Brand building has always been a memory game. Byron Sharp and the Ehrenberg-Bass Institute proved it. Brands grow by being mentally available — present in the right memory structures at the right moments. You build those structures through repeated exposure, distinctive assets, and consistent presence at the category entry points that matter.
In 1998, philosophers Andy Clark and David Chalmers proposed the Extended Mind Hypothesis. Their idea: cognition is not confined to the brain. When an external tool is sufficiently integrated into how you think, it stops being something you use and starts being part of how you think. Their examples: a notebook, a phone, a GPS. Now we have AI.
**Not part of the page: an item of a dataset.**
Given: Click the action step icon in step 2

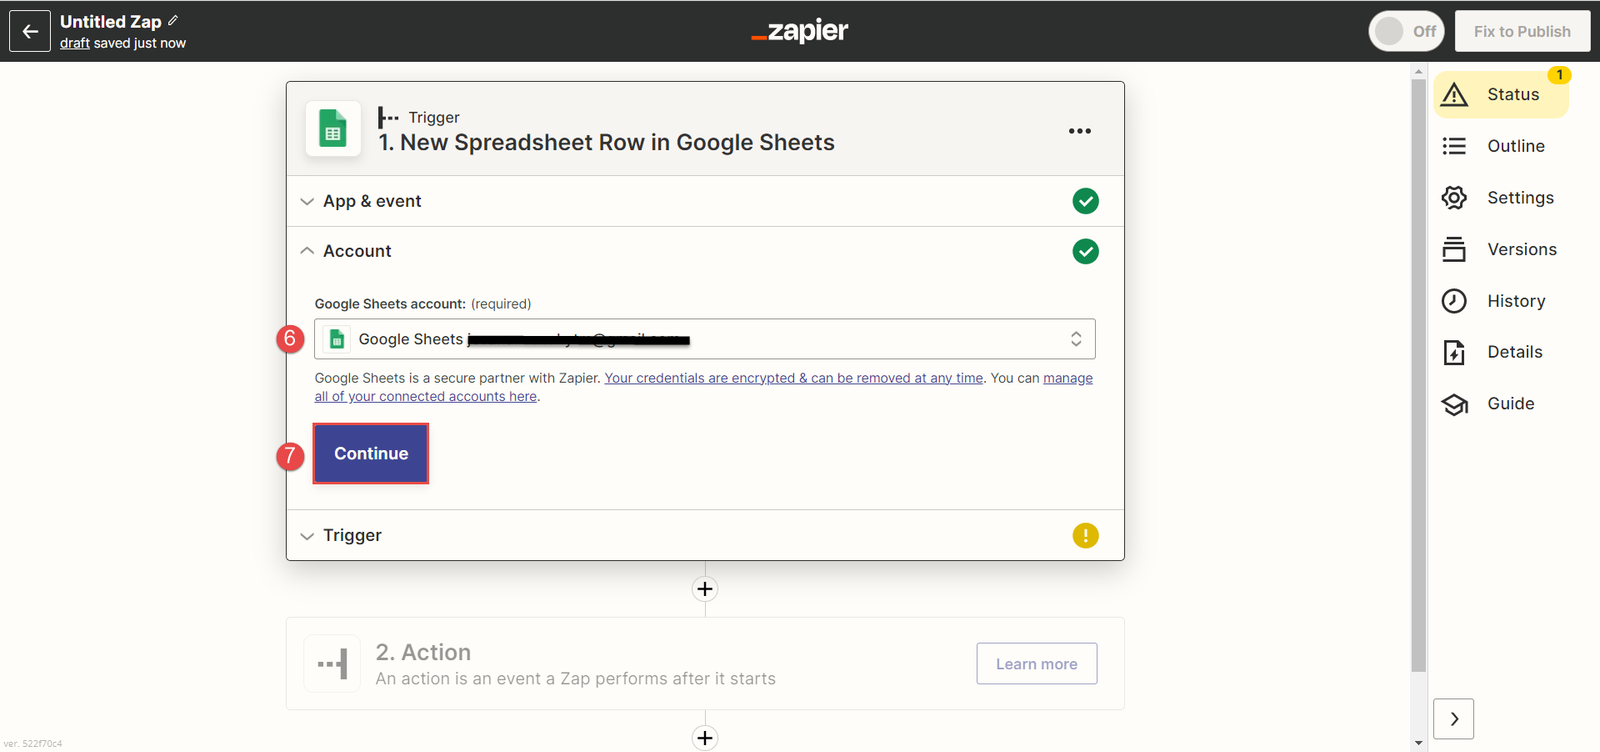Looking at the screenshot, I should pyautogui.click(x=333, y=664).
A paper published this year took the Extended Mind Hypothesis and added formal criteria for cognitive extension to current AI systems. There are seven conditions to determine if something is an extended mind. To make things more complicated — cognitive extension, when applied to AI, has two meanings.
Agentic. When you use an AI to research, draft, decide — you are extending your cognition through it. The boundary between where your thinking ends and the AI’s begins is unclear. The AI is not a tool you use, it is part of the thinking apparatus.
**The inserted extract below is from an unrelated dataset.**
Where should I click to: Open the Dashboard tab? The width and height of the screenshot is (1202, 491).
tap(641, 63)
Reshaped human cognition. Reported in Nature Human Behaviour this year, people who interacted with AI systems didn’t just change their decisions. They changed their perceptual, emotional, and social judgments. The paper’s term for this: algorithmic co-adaptation. You don’t just use AI differently over time. You pay attention differently.
Large language models are trained to align with the user’s stated view rather than challenge it. AI reflects your worldview back at you. Your subsequent thinking is shaped by the reinforced version. This is the comfort-growth paradox. Systems optimised for frictionless agreement suppress the productive discomfort that actually changes how people think. It pulls cognition toward conformity and away from novelty.
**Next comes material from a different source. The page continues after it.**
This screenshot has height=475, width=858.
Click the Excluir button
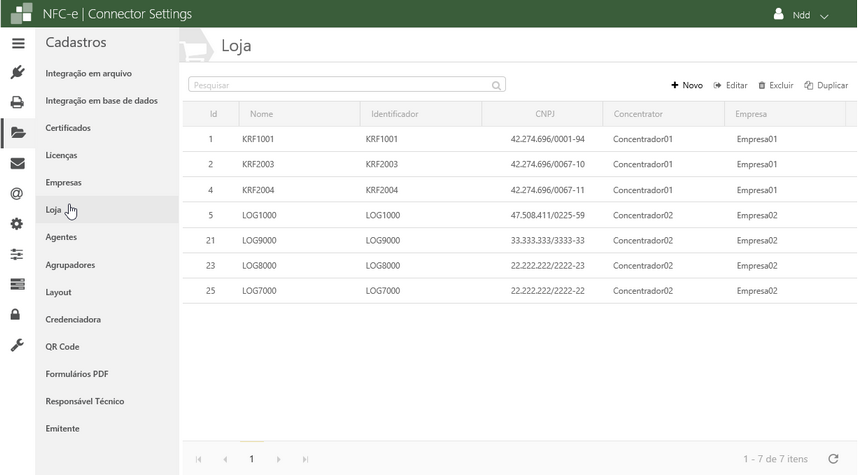click(x=776, y=86)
For brands, the implication is not “is my brand visible in AI answers.” It’s what cognitive environment AI is creating, and whether my brand’s signal architecture is suited to it. Brands have always understood that media environments shape cognition, not just carry messages. TV didn’t just deliver ads. It created a particular attentional mode. Social media didn’t just distribute content. It restructured how people process novelty and social proof.
AI is doing the same thing. But the integration is deeper, because it meets the formal criteria for cognitive extension in a way that TV and social never did.
Brand building always competed for space in human memory. Now it competes for space in two memory structures simultaneously.